Ella stood on the flower-lined brick walkway in front of the house that had belonged to Heather’s grandmother and had gradually fallen into disrepair after the old lady’s death ten years ago. Heather had spent a small fortune restoring the place, and now the facade boasted its original Victorian colors: pink, cream, and green.
Working on the house had, according to Heather, saved her sanity after her divorce. Luckily, Heather had inherited enough money that she didn’t have to work unless she wanted to, and Heather definitely preferred a life of leisure.
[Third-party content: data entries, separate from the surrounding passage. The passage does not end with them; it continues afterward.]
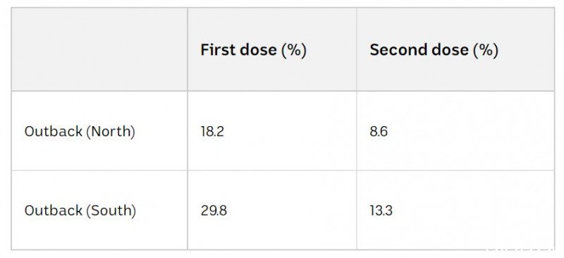
Task: Click the 13.3 second dose value
Action: (x=381, y=211)
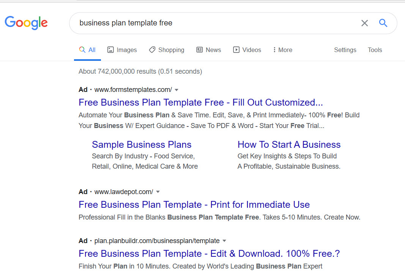Click the three-dot More icon

coord(274,50)
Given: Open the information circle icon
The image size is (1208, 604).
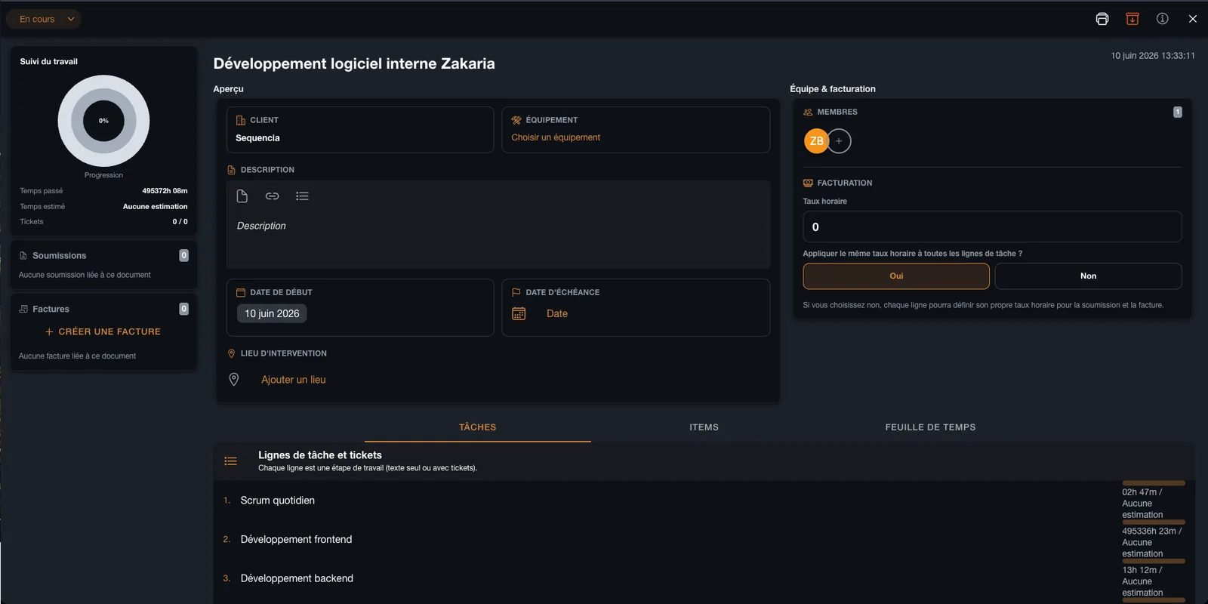Looking at the screenshot, I should (x=1163, y=19).
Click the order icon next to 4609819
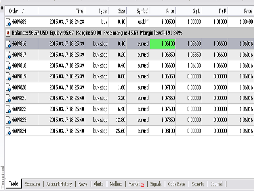Image resolution: width=254 pixels, height=191 pixels. 9,76
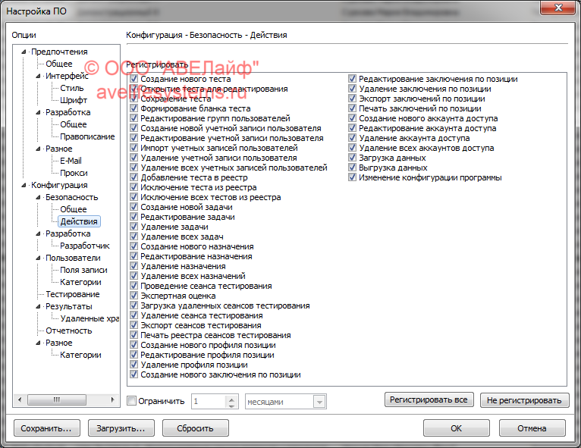581x448 pixels.
Task: Open the Тестирование settings item
Action: click(72, 294)
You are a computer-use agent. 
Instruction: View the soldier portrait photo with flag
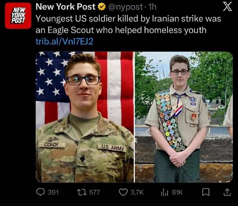click(x=85, y=117)
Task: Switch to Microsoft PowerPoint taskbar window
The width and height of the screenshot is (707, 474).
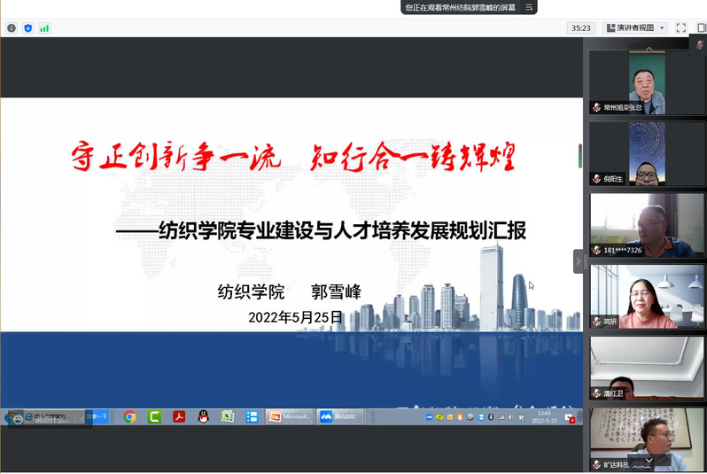Action: pos(289,416)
Thinking about how different she and Heather were, how different they had always been, Ella rang the doorbell. Even as children, they’d been exact opposites in appearance and temperament. Ella waited. No one came to the door. She rang the bell again. No response. Heather was home. Her black Corvette was parked in the driveway. Ella tried the bell one final time, then gave up and walked off the porch. She’d try the back door. When she made her way around the side of the house and opened the gate that led into the enclosed backyard, she heard water splashing. Of course. Why hadn’t she realized that Heather would be in the pool?